So I saw Justice League last night. Thought it was fine. Not the best, not the worse, it's on a par with Age Of Ultron, Ant-Man, or Batman Begins, certainly. If you like seeing familiar superheroes on the big screen, but don't get concerned when it doesn't exactly mirror the plot of a seven-year-old comic book, you should be fine. Better than Dark World, not as good as Ragnarok, better than BVS, not as good as Wonder Woman, it should certainly scratch that itch. I should say that this contains light spoilers.
But there are always things that stick out and spotting the differences between Zach Snyder and Joss Whedon's scenes will be something all manner of folk will play. Though the bad CGI on Superman's lip makes it fairly easy.

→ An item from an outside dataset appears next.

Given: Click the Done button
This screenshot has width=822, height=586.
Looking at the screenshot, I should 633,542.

Possibly the most Zach Snyder-ish scene from the movie is at the beginning as we a get a slow-motion montage of the world, especially the greengrocers getting robbed — it feels right out of Watchmen.
The most Joss Whedon-ish moment might also from the beginning of the film looking at old footage of Superman with his horrifically disturbing CGI lip being asked by kids if he's ever fought a hippo.

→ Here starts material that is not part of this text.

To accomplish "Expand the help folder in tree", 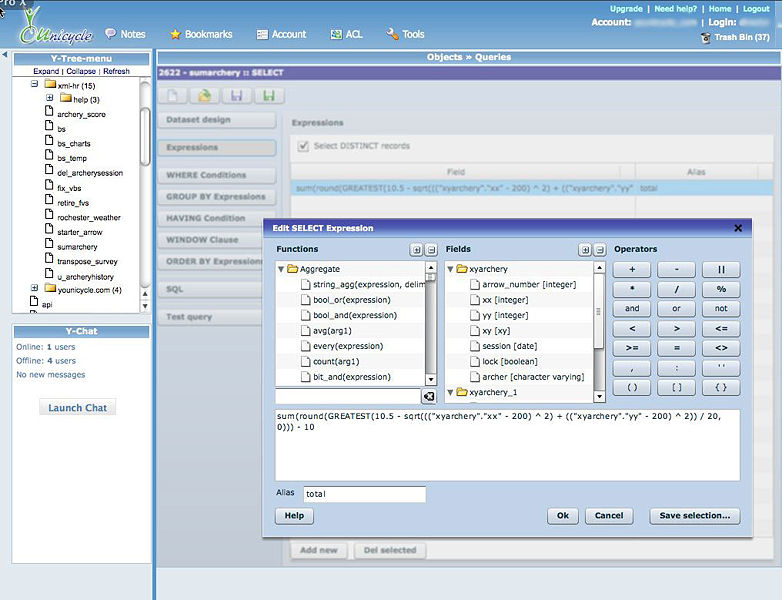I will pos(49,99).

But in both Avengers and Age Of Ultron, Joss Whedon did his best to insert something absolutely filthy that causes outrage when people work out what the hell he's going on. So we had Loki calling Black Widow a "mewling quim" in Avengers. We had Iron Man talking about reinstalling "prima nocta" when he gets to wield Thor's hammer in Age Of Ultron. And in Justice League?

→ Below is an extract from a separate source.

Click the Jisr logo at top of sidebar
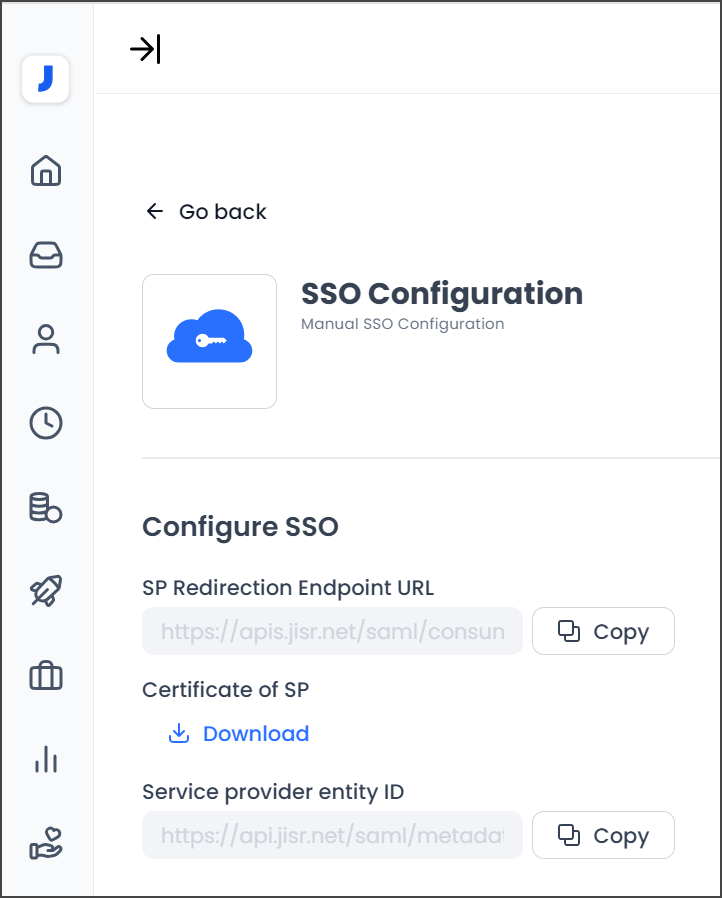722x898 pixels. click(45, 79)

Well, early on we see Lois Lane and Martha Kent reminiscing about the death of Clark, with Martha saying that, regarding journalism, that Clark called Lois, "the thirstiest women he's ever met." Hastily amending it to "hungriest" while Lois corpses into giggles.
"Thirsty", in the context of pornography, regularly refers to one overly keen on oral sex. A tasteless and inappropriate interpretation on Lois' part that helps break the ice just a bit…
I mean, whether this is Zack Snyder's line or Joss Whedon's line, we may never know. Maybe not until someone puts together an oral history of the film. As it were. But if that's the correct interpretation, I'd blame Whedon's London upbringing. For most things, now I think about it.